Award Abstract # 1942907
CAREER: Perceivability: Enabling Safe and Secure Autonomy via Synergistic Control, Observation and Learning

NSF Org: CMMI
Division of Civil, Mechanical, and Manufacturing Innovation
Recipient: REGENTS OF THE UNIVERSITY OF MICHIGAN
Initial Amendment Date: March 2, 2020
Latest Amendment Date: March 2, 2020
Award Number: 1942907
Award Instrument: Standard Grant
Program Manager: Alena Talkachova
atalkach@nsf.gov
 (703)292-2949
CMMI
 Division of Civil, Mechanical, and Manufacturing Innovation
ENG
 Directorate for Engineering
Start Date: March 1, 2020
End Date: February 28, 2026 (Estimated)
Total Intended Award Amount: $583,953.00
Total Awarded Amount to Date: $583,953.00
Funds Obligated to Date: FY 2020 = $583,953.00
History of Investigator:
  • Dimitra Panagou (Principal Investigator)
    dpanagou@umich.edu
Recipient Sponsored Research Office: Regents of the University of Michigan - Ann Arbor
1109 GEDDES AVE STE 3300
ANN ARBOR
MI  US  48109-1015
(734)763-6438
Sponsor Congressional District: 06
Primary Place of Performance: University of Michigan Ann Arbor
1320 Beal Avenue
Ann Arbor
MI  US  48109-2140
Primary Place of Performance
Congressional District:
06
Unique Entity Identifier (UEI): GNJ7BBP73WE9
Parent UEI:
NSF Program(s): CAREER: FACULTY EARLY CAR DEV,
Dynamics, Control and System D
Primary Program Source: 01002021DB NSF RESEARCH & RELATED ACTIVIT
Program Reference Code(s): 034E, 1045, 8024, 9102
Program Element Code(s): 104500, 756900
Award Agency Code: 4900
Fund Agency Code: 4900
Assistance Listing Number(s): 47.041

ABSTRACT

This Faculty Early Career Development (CAREER) grant will address fundamental questions in control and estimation theory by establishing the concept of perceivability: the structural property of a system that describes the ability to build knowledge about an environment dynamically, in the face of constraints. Autonomous systems (e.g., drones, self-driving cars) must be able to safely and timely learn the environment they operate in, to enable them to interact safely with humans and each other. This process depends on the structure (e.g., dynamics, constraints) and goals of the system, and information that is unreliable due to sensor faults, or untrusted due to malicious actions. The fundamental perceivability question is: ?Is it feasible to safely learn a given environment for given dynamics, sensing and communication capabilities, under a given learning algorithm, within a given time horizon?? If the answer is negative, then one may wonder: ?What parameters of the system can be changed such that the environment can be learned? What are the synergies between control and observation that safely enhance the generation of knowledge?? The project will develop the foundations of perceivability, and computationally-efficient learning and control techniques towards increasing system safety, autonomy and resilience. It will be complemented by an educational and outreach program that will engage underrepresented groups and K-12 students and disseminate the results via outreach activities and institutional STEM programs.

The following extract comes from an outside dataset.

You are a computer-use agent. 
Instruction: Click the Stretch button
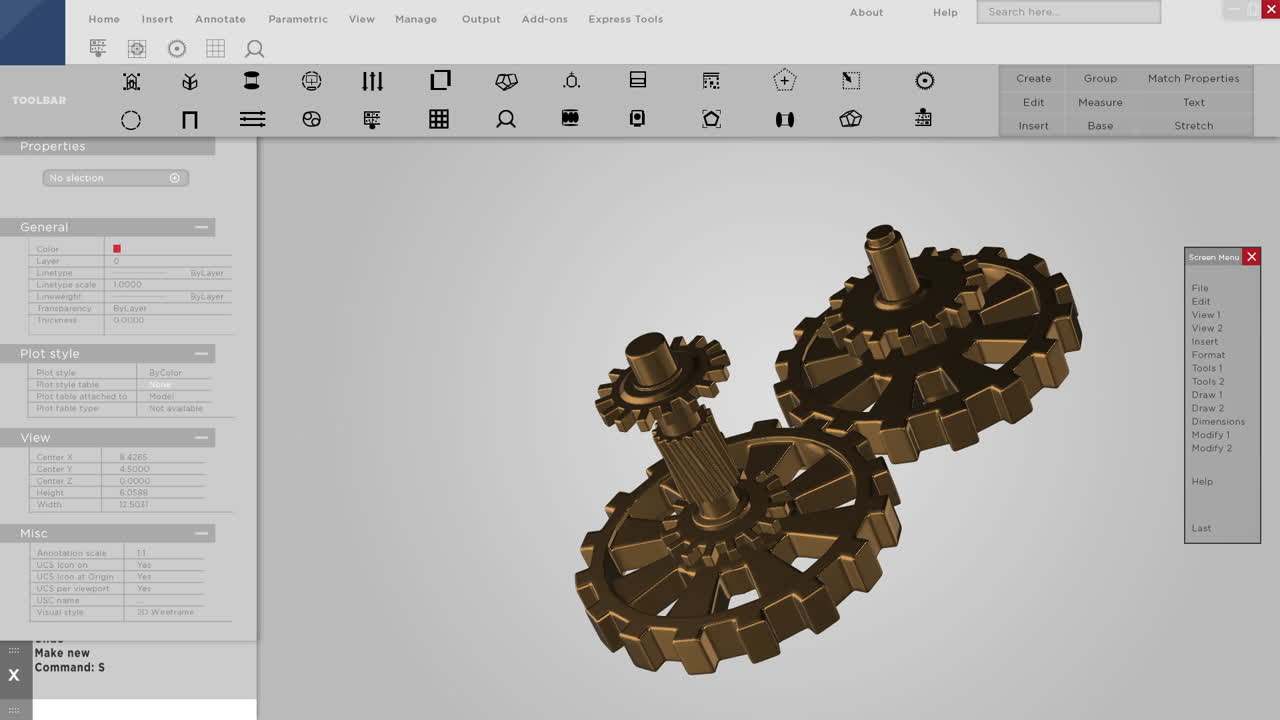(x=1193, y=125)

Perceivability introduces a game-changing concept in systems science that aims to bridge the gap between learning, estimation and control, and enables new capabilities in systems engineering. An environment is called perceivable within some time horizon if there exists a safe control input, and therefore a safe trajectory of the physical system, that enables the collection of data over which the environment can be learned. Perceivability can thus be thought of as a generalized property of an intelligent system: a merging of reachability and observability that tightly links the knowledge-building process with the system dynamics and constraints. The project will investigate how the system structure and the underlying control, estimation and learning mechanisms (i) enable the ability to characterize whether an environment is perceivable within a given time horizon, over safe system trajectories while using uncertain (i.e., faulty or malicious) information, and (ii) how the system structure and/or the knowledge-building mechanism can be altered to achieve safe knowledge generation. The innovations will enable autonomous systems to accomplish intelligent, complex tasks in safety-critical and time-critical situations.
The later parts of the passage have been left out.